[TASK LIST]
[a] Which plants does the Niagara passage say venture far out along the slightest ledges?
[b] Extend the passage on Niagara with a few sentences that follow on from its last line.

[GIVEN PASSAGE]
+--

What a sublime view we get from the Terrapin Rocks! "Here are tremendous flat-shaped boulders left here ages ago, when those vast geological forces were at work hewing out this gorge. Here you gaze through ever rising columns of spray into the bright green water. Here the velocity is amazing and in its deep bass roar that, "night and day, weeks, months, years and centuries, speaks in the same mighty voice," you gain the real might and majesty of Niagara. Here you will have that trinity of grandeur, power, and beauty indelibly impressed upon your memory. Here, too, you gaze again in silence and admiration at the awful mass of troubled water. The marvelous flood of livid green waters rushes into the yawning abyss below, where it is broken into fine spray that rises like steam from an immense cauldron. One feels an irresistible fascination at this point but all good things must end and you reluctantly turn away.

Now you find yourself observing the wild flowers, ferns, and grasses with which the cliffs are clothed. All along these inaccessible walls are "hanging gardens" whose masses of the dainty fern make smaller Niagaras of brightest verdure. Virginia creeper and various vines throw down long ropes of green, as if to help their flower friends up the steep walls; thatching their sides with softest beauty. The bluemint, butterfly weed and harebell venture far out along the slightest ledges where only a few, "who are willing to gain beauty as well as bread by the sweat of their brows observe them."

People are after all more interesting than natural phenomena. Here some will sit through the long summer hours discussing morals, industry, women's suffrage, the immortality of the soul or some item about the latest divorce scandal, while the sublimity of Niagara lies all unnoticed before them. One feels as if his senses were playing him false, and that he is back again in some particular town, the memory of which is painfully familiar, where from daylight till dawn and dawn till daylight such timely topics are discussed from that loafer's haven, the village store.

Goat Island is said to be covered with verdant forest, but it is no longer verdant, for it shows the ravages of those who wish some one to know they had visited Niagara. Important news, this, that requires those beautiful registers of God's own building for its recording. The large majestic beech trees, among whose verdant branches the orioles and tanagers poured forth their rich notes once whispered from all their wealth of emerald leaves invitations to the weary to come and enjoy the sanctuary of healing coolness and restful shade and shelter. Many were the travelers who left the hot, dusty highways for the cool, dewy carpet of velvety moss in the woodland solitude, where numerous wild flowers and sweet-scented ferns filled all the air with fragrance. The noble beech trees throw up their naked branches as if pointing ghostly fingers of accusation to the carelessness and indifference of those vandal days. Now these decaying emblems stand scarred and desolate, "Monuments to fond hearts and foolish heads."

+--

[EXCERPTED RECORDS]
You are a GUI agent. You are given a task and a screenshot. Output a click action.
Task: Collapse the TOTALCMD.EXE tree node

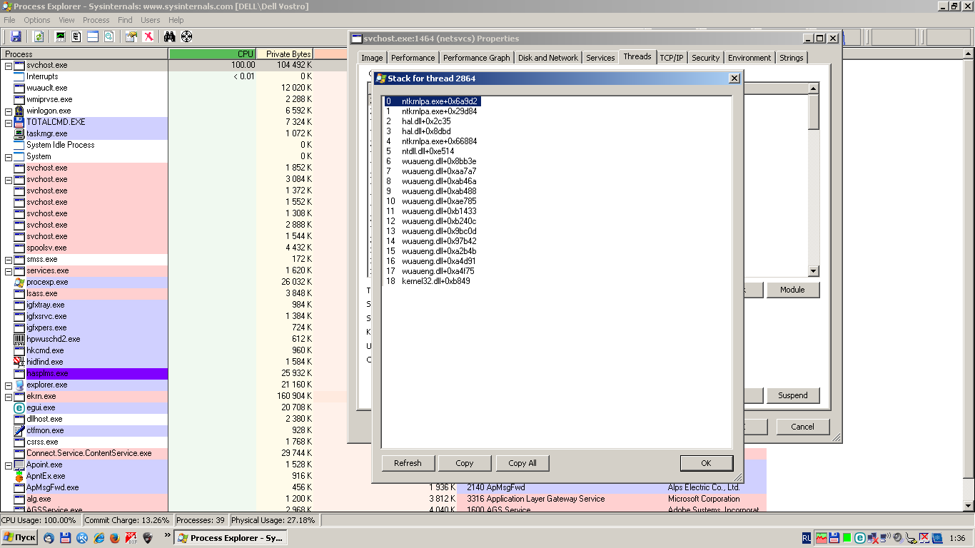(9, 122)
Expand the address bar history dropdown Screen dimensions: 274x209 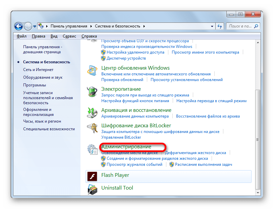(x=212, y=26)
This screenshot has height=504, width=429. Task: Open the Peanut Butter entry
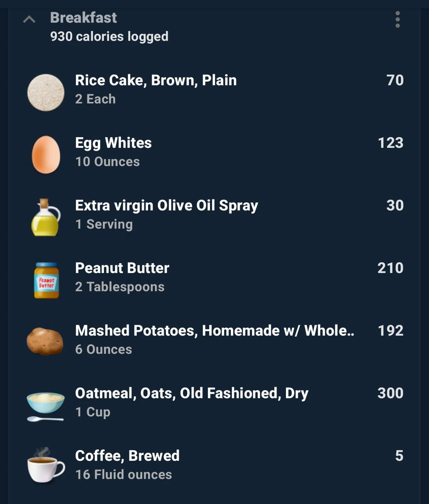click(x=215, y=277)
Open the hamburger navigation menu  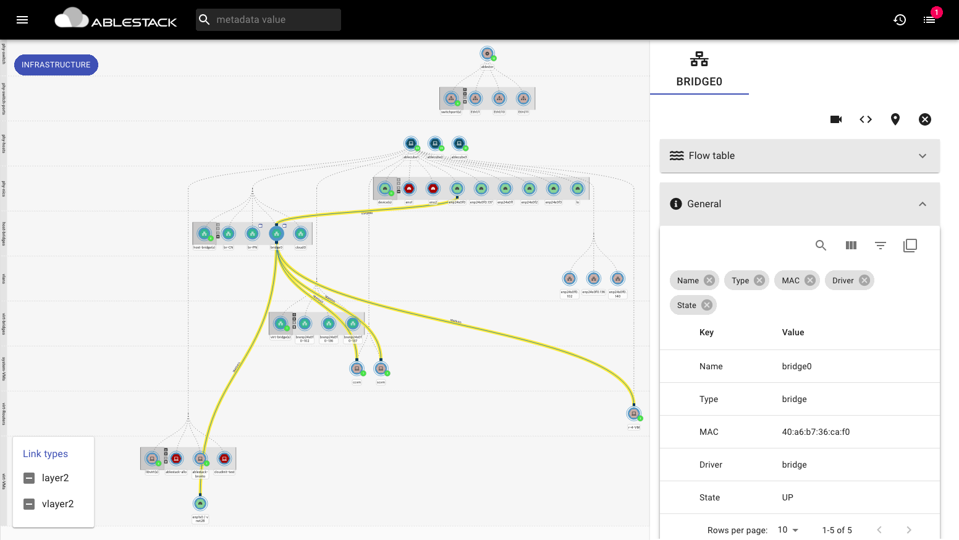coord(22,20)
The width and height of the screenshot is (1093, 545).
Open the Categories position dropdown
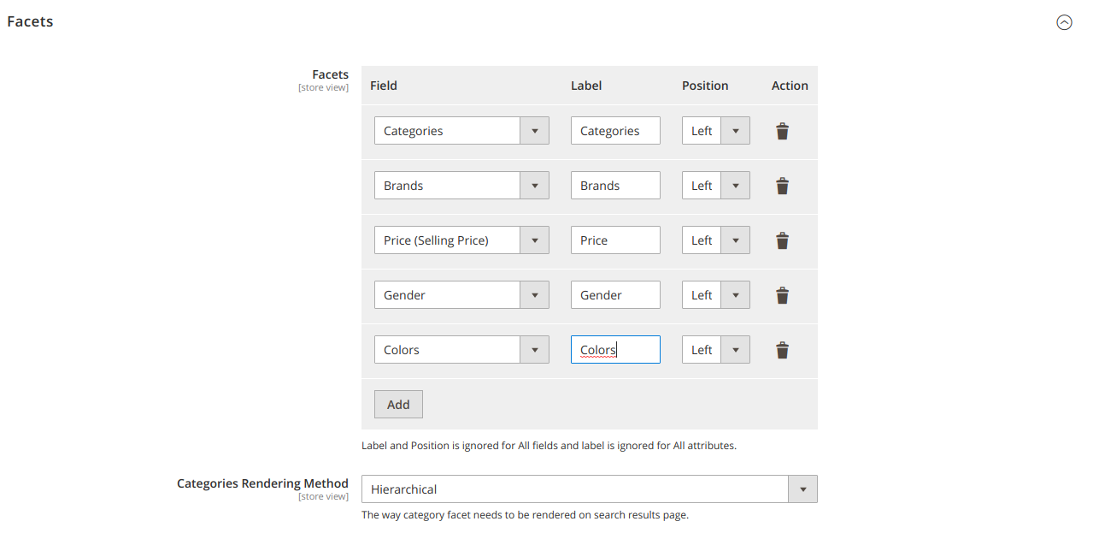point(736,130)
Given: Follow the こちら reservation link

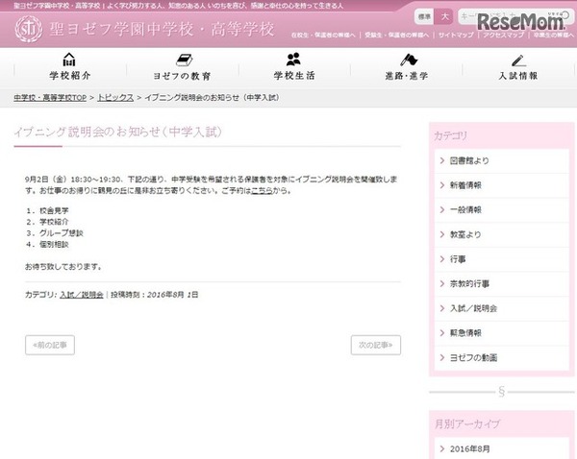Looking at the screenshot, I should 262,191.
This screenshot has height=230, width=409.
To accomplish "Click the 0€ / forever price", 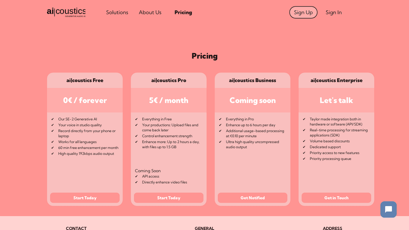I will point(85,100).
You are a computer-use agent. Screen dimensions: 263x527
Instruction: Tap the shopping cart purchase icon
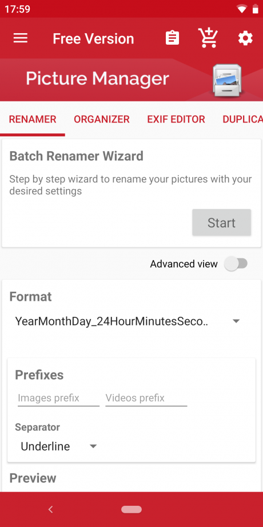point(208,38)
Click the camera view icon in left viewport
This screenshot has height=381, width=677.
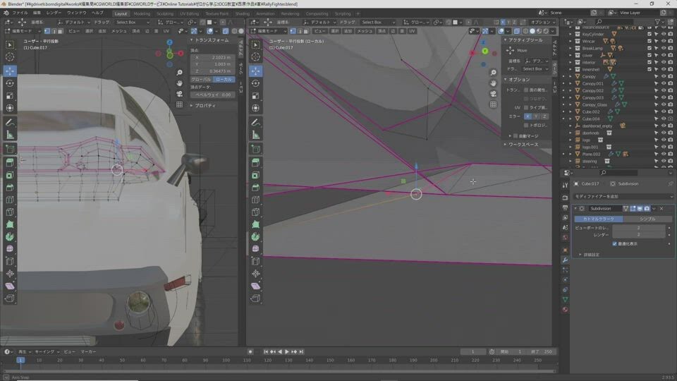[x=180, y=94]
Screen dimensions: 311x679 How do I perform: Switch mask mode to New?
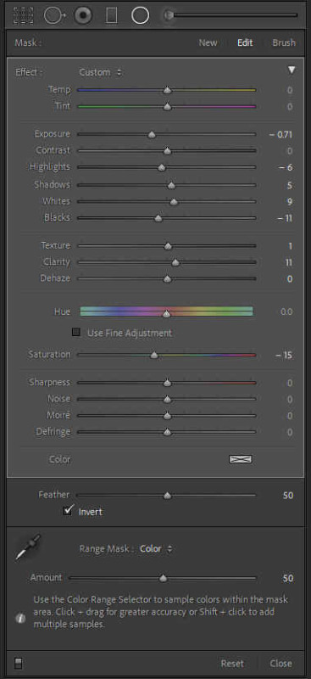[208, 43]
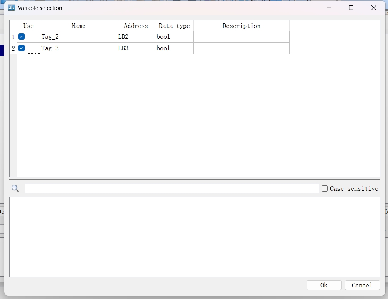Viewport: 388px width, 299px height.
Task: Select the Tag_2 name cell
Action: coord(78,37)
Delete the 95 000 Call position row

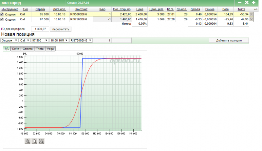pyautogui.click(x=252, y=14)
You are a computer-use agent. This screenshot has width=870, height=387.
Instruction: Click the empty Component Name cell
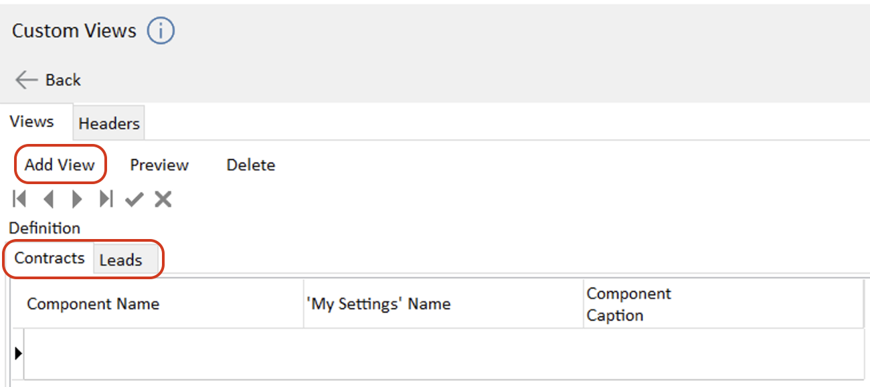[164, 354]
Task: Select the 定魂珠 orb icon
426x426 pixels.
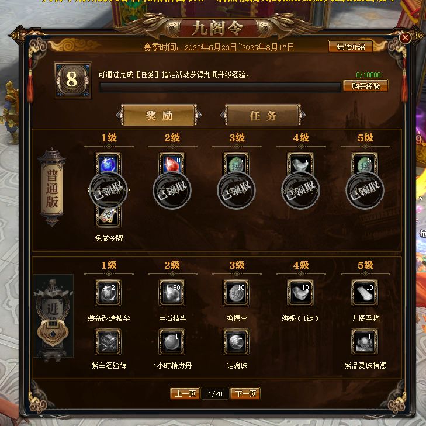Action: [x=236, y=342]
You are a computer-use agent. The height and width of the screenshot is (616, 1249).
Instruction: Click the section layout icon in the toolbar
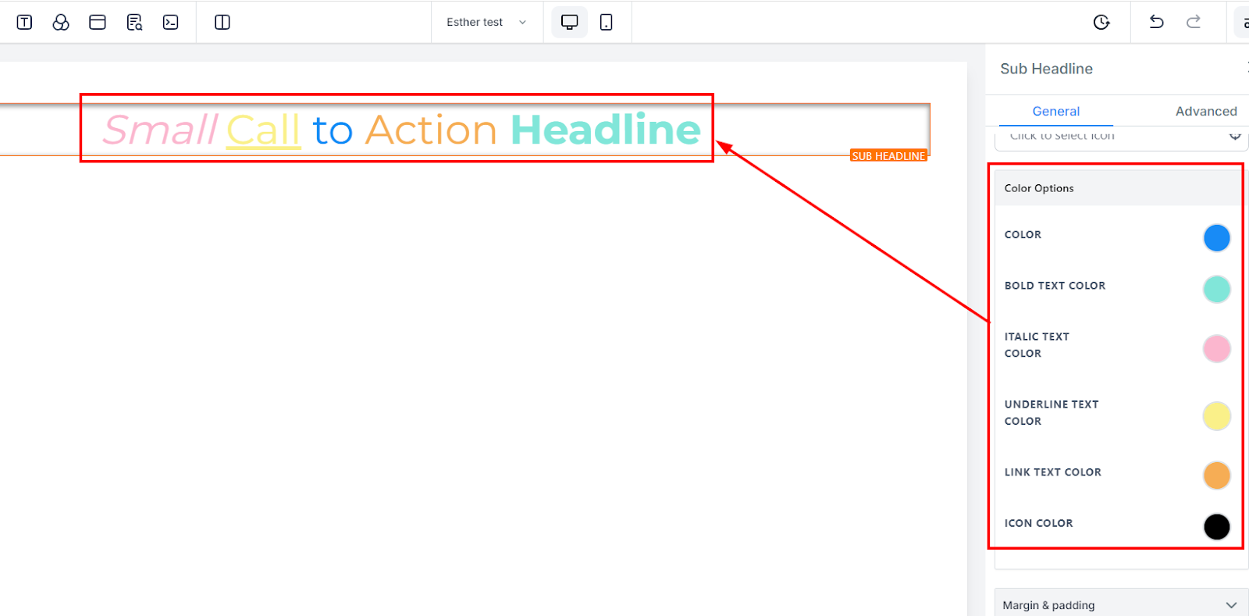click(98, 22)
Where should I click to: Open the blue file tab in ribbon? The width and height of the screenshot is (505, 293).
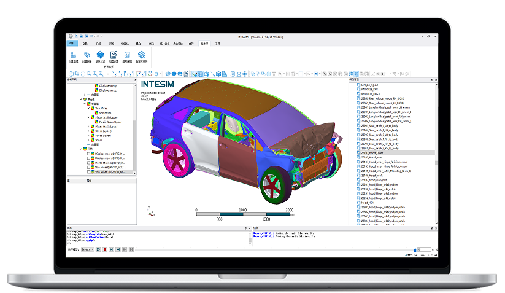pos(71,44)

+--

[WRITTEN ANSWERS]
[a] The bluemint, butterfly weed and harebell.

[b]
"Here, as in by-gone days, no song of bird or wealth of plumage gladdens its forlorn branches; no lovely flowers or shade-loving moss and fern make patches of emerald and gold;" no weary pedestrian turns aside from the hot, dusty path where the heated air flows in tremendous rays unless to decipher some name on the bark where Nature in pity is covering the scars with the lovely woodbine.

Some people evidently spent more time in laboriously carving their names than in viewing the wondrous beauty of the Falls. When they perchance do gaze at them one can almost hear them shooting, "Behold us, Niagara, we are here," or "Just as we expected, only a big pile of water." Better it were to leave a living tree like the palm that the loving hands of Queen Victoria planted in the Hiles' estate at Cannes, France. Here groups of weary American soldiers gazing up at its lovely fronded foliage, then out over the deep blue Mediterranean, beheld a sunset sky like a more vast sea of amethyst through which a few orange colored clouds were idly drifting. They forgot for a time the horrors of war and as they caught a view of the far-flushing Alpine peaks that appeared like vast walls of alternate shades of crimson and purple rising from a golden sea of light they joined in the twilight prayer of the universe to Him who made such wondrous beauty for the delight of man.

It was here that Victoria showed by her queenly life the right to her title. Her memory still remains verdant in the hearts of her countrymen whom she showed in a thousand acts of charity and nobleness that "The crown does not make the queen."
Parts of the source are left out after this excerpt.